Malone, on the other hand, pitched just 3 ⅔ innings for Class Low-A Bradenton last season because of lat and right shoulder injuries and has yet to advance any further.
Now 21, Malone still has an opportunity to live up to his high potential that drew the Pirates to him, but he’s going to need to take a big step in 2022 to do that.
“It’s time to turn on the jets,” Malone said at Pirate City Saturday. “It’s really time to go now. I feel like I’ve put in the work in the offseason to prove it this year.”
Malone entered last season as the Pirates’ No. 9 prospect, according to Baseball America, but a couple shaky outings with the Marauders and the injury greatly hurt his prospect stock. In the midseason update, Baseball America dropped him to No. 29. Malone’s odds of being included at all on the 2022 list don’t look particularly promising, either.
Of course, Malone could jump back on the list and reestablish himself as one of the organization’s top pitching prospects with a bounce back campaign, but those two years are going to be on his ledger throughout his development.
“You can’t block it out,” Malone said of last year. “You learn from it, and you move on. I feel like there was a lot of injuries and little stuff that could have been fixed.”
Fortunately for Malone, he hasn’t lost his stuff through the injuries. His fastball still ramps up to the high 90s, and he has noticed more ride and sink with it. His slider has evolved more into a cutter, but the eye-opening breaking offering is the curveball. It’s always had 12-to-6 downward movement, but in recent bullpens, he’s been hitting 3,000 RPM with it, which is elite even by major-league standards.
That stuff made him a first round pick. Knowing how to use it and throw it for strikes will determine if he is a major-league starter, a reliever or just a minor-leaguer.
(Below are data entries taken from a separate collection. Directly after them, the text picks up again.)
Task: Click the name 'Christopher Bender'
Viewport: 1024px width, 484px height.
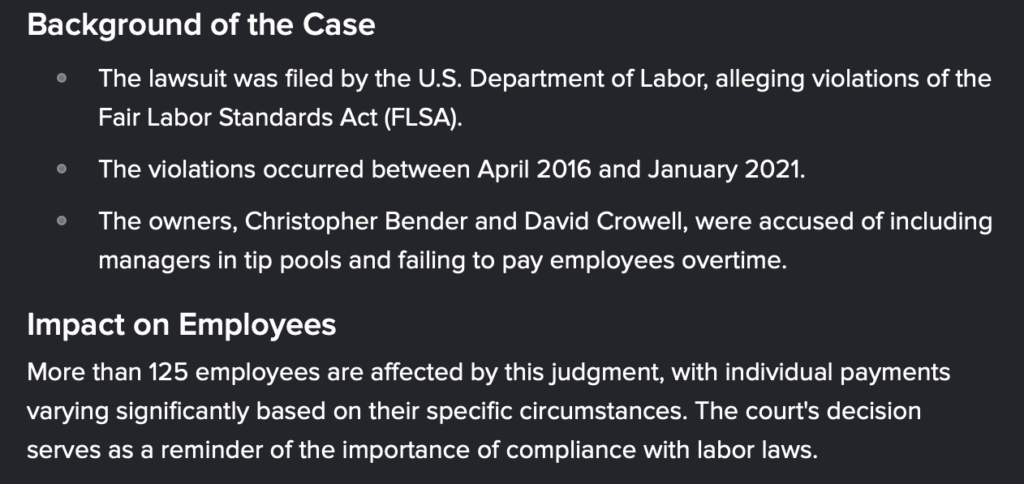Action: tap(356, 222)
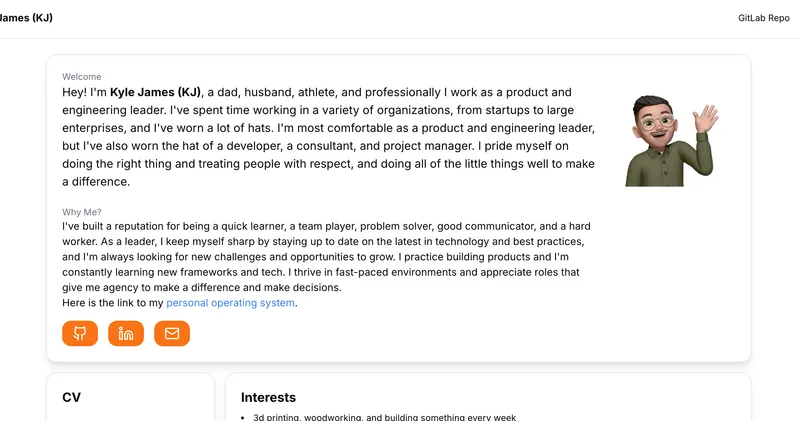
Task: Open the GitLab Repo link
Action: click(x=763, y=19)
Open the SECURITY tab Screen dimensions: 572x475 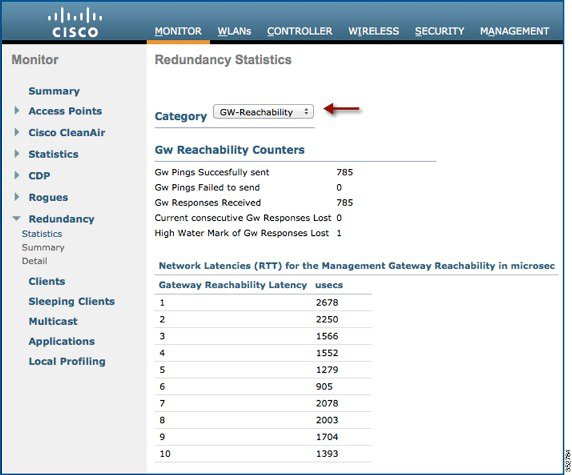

“That’s one of the things I really want to work on in-game because I haven’t really had the chance to practice in-game with that,” he said. “Just throwing strikes and trying to get people out. Not trying to do too much. Not trying to strike everybody out. I just want to get outs and help the team win.”
Malone has been working on a couple of mechanical changes at a baseball training facility in his hometown of Charlotte, N.C. called X2 Athletic Performance this winter, trying to keep what he described as a “whippy” arm motion while improving how he pushes off the rubber and moves his hips. He's supplemented that knowledge by diving into a pitching data base with what pitching coordinator Josh Hopper described as hundreds of pages of drills and exercises.
His success there has helped him just as much on the mental side. He’s always had confidence, but those injuries on top of the pressure of being one of the main prospects that Pirates have acquired in their rebuild does take a toll.
While it was a small sample size, in 14 competitive innings last year, Malone walked 10, hit a batter and threw three wild pitches. Chalk it up to a combination of the mechanics and nerves.
Seeing positive results come from better mechanics, plus knowing his teammates have his back, can help give him a much-needed boost.
“Just trusting myself, trusting what I know I can do,” Malone said. “And I’ve shown it in the past. I just know I’m capable of that. Having faith in myself, that helped a lot.”
After barely appearing in any games in 2021, Malone has thrown a couple live batting practices already this minor-league camp. Those outings continued to give him more confidence going into 2022.
“My adrenaline has been spiked really high,” Malone said. “That definitely gave me a little taste, and I’m ready to go.”
So when he does get on the mound in a game again, is he going to chase triple digits on his first pitch back?
“I hope that first game, it’s a strike.”